Pokemon Dataset
通过网络上收集宝可梦的图片,制作图像分类数据集。我收集了 5 种宝可梦,分别是皮卡丘,超梦,杰尼龟,小火龙,妙蛙种子
数据集链接:https://pan.baidu.com/s/1Kept7FF88lb8TqPZMD_Yxw 提取码:1sdd
一共有 1168 张宝可梦的图片,其中皮卡丘 234 张,超梦 239 张,杰尼龟 223 张,小火龙 238 张,妙蛙种子 234 张
每个目录由神奇宝贝名字命名,对应目录下是该神奇宝贝的图片,图片的格式有 jpg,png,jpeg 三种
数据集的划分如下(训练集 60%,验证集 20%,测试集 20%)。这个比例不是针对每一类提取,而是针对总体的 1168 张
Load Data
在 PyTorch 中定义数据集主要涉及到两个主要的类:Dataset 和 DataLoder
DataSet 类
DataSet 类是 PyTorch 中所有数据集加载类中都应该继承的父类,它的两个私有成员函数__len__()
和__getitem__()
必须被重载,否则将触发错误提示
其中__len__()
应该返回数据集的样本数量,而__getitem__()
实现通过索引返回样本数据的功能
首先看一个自定义 Dataset 的例子
- class NumbersDataset(Dataset):
- def __init__(self, training=True):
- if training:
- self.samples = list(range(1, 1001))
- else:
- self.samples = list(range(1001, 1501))
-
- def __len__(self):
- return len(self.samples)
-
- def __getitem__(self, idx):
- return self.samples[idx]
然后需要对图片做 Preprocessing
- Image Resize:224*224 for ResNet18
- Data Argumentation:Rotate & Crop
- Normalize:Mean & std
- ToTensor
首先我们在__init__()
函数里将 name->label,这里的 name 就是文件夹的名字,然后拆分数据集,按照 6:2:2 的比例
- class Pokemon(Dataset):
- def __init__(self, root, resize, model):
- super(Pokemon, self).__init__()
-
- self.root = root
- self.resize = resize
-
- self.name2label = {} # 将文件夹的名字映射为label(数字)
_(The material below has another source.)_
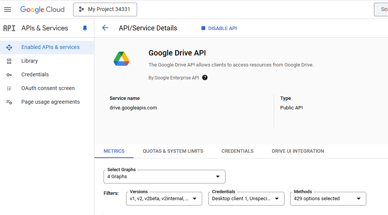Switch to the Drive UI Integration tab
This screenshot has height=215, width=388.
pos(298,151)
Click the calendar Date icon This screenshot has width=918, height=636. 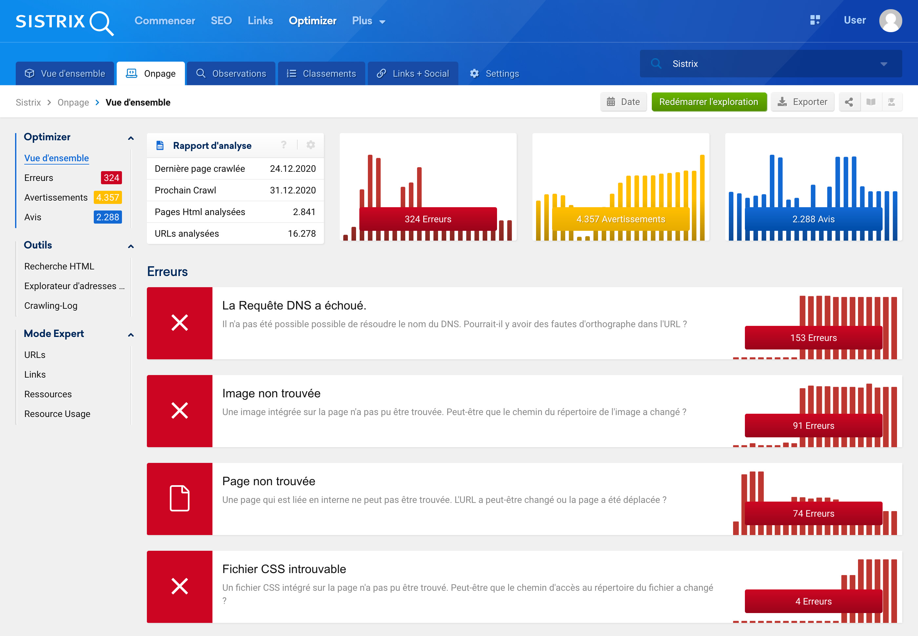[612, 102]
- for name in sorted(os.listdir(os.path.join(root))):
- if not os.path.isdir(os.path.join(root, name)):
- continue
- self.name2label[name] = len(self.name2label.keys())
-
- # image, label
- self.images, self.labels = self.load_csv('images.csv')
-
- if model == 'train': # 60%
- self.images = self.images[:int(0.6*len(self.images))]
- self.labels = self.labels[:int(0.6*len(self.labels))]
- elif model == 'val': # 20%
- self.images = self.images[int(0.6*len(self.images)):int(0.8*len(self.images))]
- self.labels = self.labels[int(0.6*len(self.labels)):int(0.8*len(self.labels))]
- else: # 20%
- self.images = self.images[int(0.8*len(self.images)):]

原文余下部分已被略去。